### Excerpt:
I have decided to keep my Red Bubble profile pared down to only 60 photos (or 3 pages) and eliminate the ones with the fewest number of views. I decided this after looking through a few profiles of people who have thousands of photos in their galleries. It's rare for me to go beyond the first page when I view someone's profile, let alone scroll through 200+ pages. I want my profile to maintain some sort of meaning.

One of the reasons I started this blog is that Red Bubble on its own is not the ideal forum for displaying my photography. For one thing, it's a site geared toward selling art, and this creates certain biases. The photos most appropriate and appreciated on Red Bubble are polished works, designed to sell and appeal to the masses. I want a forum to display some photos that maybe aren't technically brilliant, but are personal favorites of mine. some of these photos have interesting stories behind them. Others just highlight quirky tidbits and personal fascinations of mine (old machinery, wood macros, flower petals, etc).

The first photos I pruned from my Red Bubble gallery were taken when I was just starting out. Some of these old pictures are gems, but there's a steep learning cure in photography, and I take a very different photo now than I did a year ago. A lot of these older pictures no longer represent my "best" work, and I have let them fade unceremoniously into the ether. It was inevitable, though, that some of my favorites would fall off the Red Bubble site. I've decided to give those a permanent place on this blog. Without further ado, I present you with the first Red Bubble Reject: Rusty.

### Data for analysis:

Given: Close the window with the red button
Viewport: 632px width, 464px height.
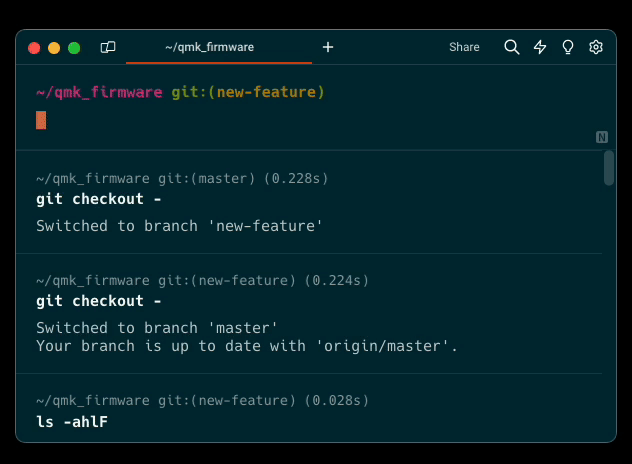Looking at the screenshot, I should (34, 47).
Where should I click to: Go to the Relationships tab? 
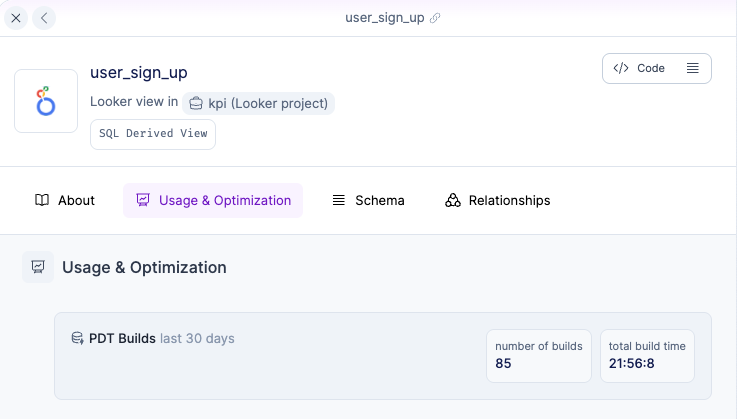coord(497,200)
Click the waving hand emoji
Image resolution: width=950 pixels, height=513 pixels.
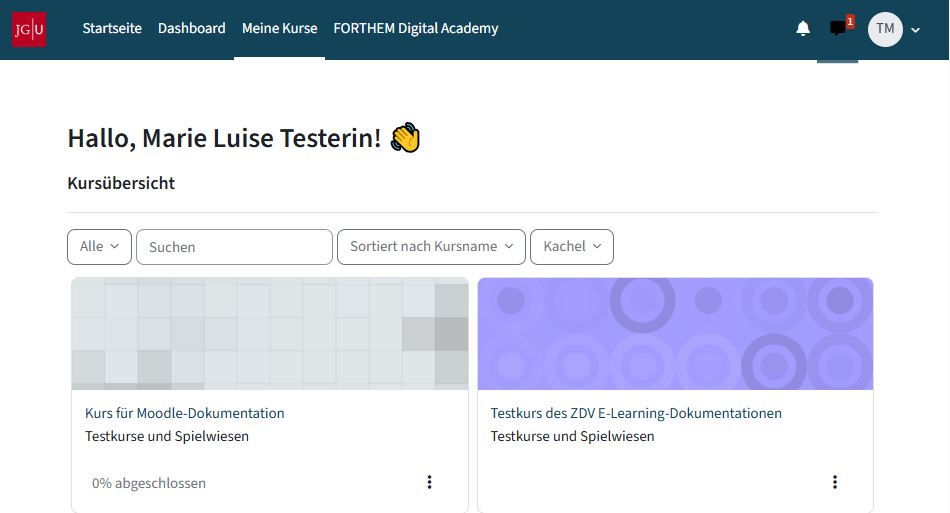point(405,138)
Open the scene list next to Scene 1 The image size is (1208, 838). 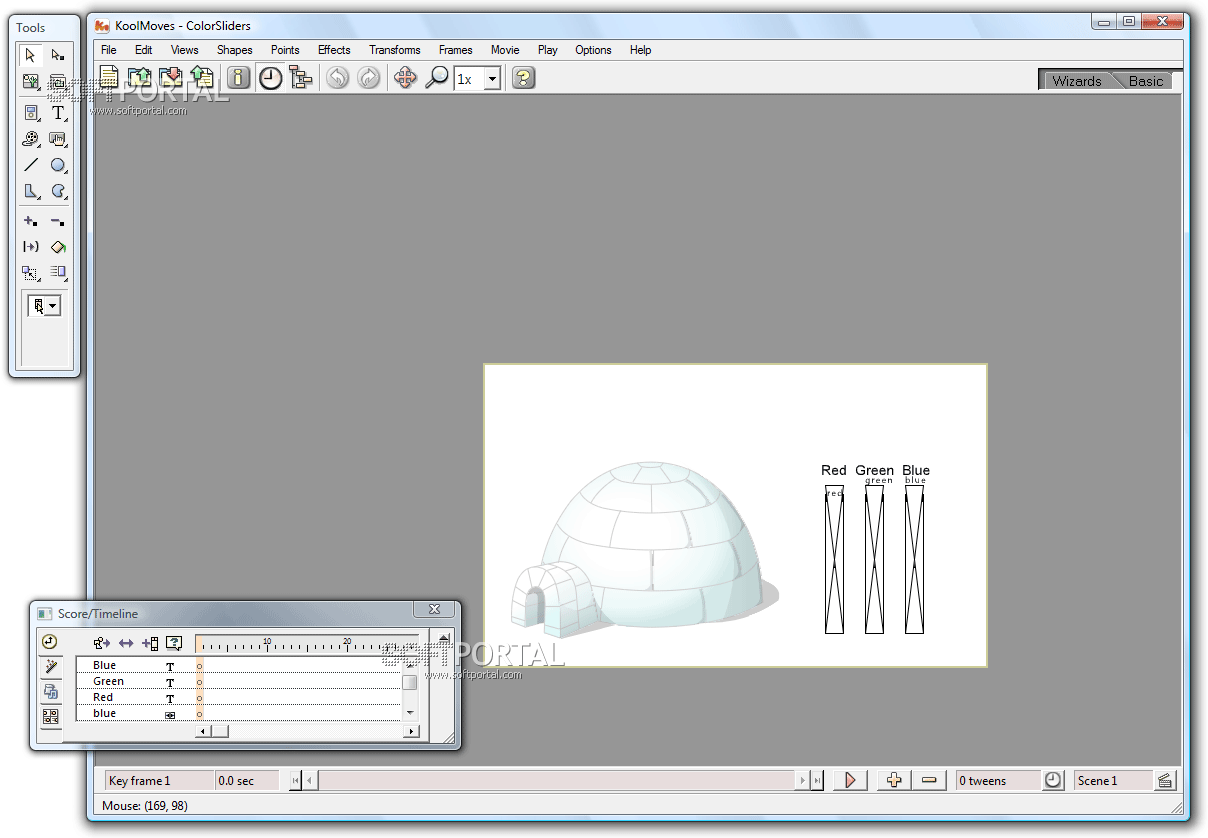point(1165,781)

### What to work on:
1) From the blog post about pruning a Red Bubble gallery, extract everything from "One of the reasons" down to "flower petals, etc).".
2) Please write what comes next in the blog post about pruning a Red Bubble gallery, picking up after its last sentence.
The material after the blog post stands on its own and is separate from the post.

### Answers by item:
1)
One of the reasons I started this blog is that Red Bubble on its own is not the ideal forum for displaying my photography. For one thing, it's a site geared toward selling art, and this creates certain biases. The photos most appropriate and appreciated on Red Bubble are polished works, designed to sell and appeal to the masses. I want a forum to display some photos that maybe aren't technically brilliant, but are personal favorites of mine. some of these photos have interesting stories behind them. Others just highlight quirky tidbits and personal fascinations of mine (old machinery, wood macros, flower petals, etc).

2)
I got my new camera on December 30, 2008. Despite the fact that the temperature was between -15 degrees and -40 degrees Celsius most days, I was desperate to try it out. Every time I had a weekend off, Graem and I would bundle up and jump in the car with the camera and tripod. We investigated a lot of abandoned farms and houses. After a few hours of photography, I was exhausted from tramping through fields of snow up to my waist. My pants and long underwear were soaked right through, and I felt ready to drop dead from fatigue and hypothermia. Nonetheless, these are among my best winter memories. This is a picture of an old rusty piece of farm machinery taken in February 2009.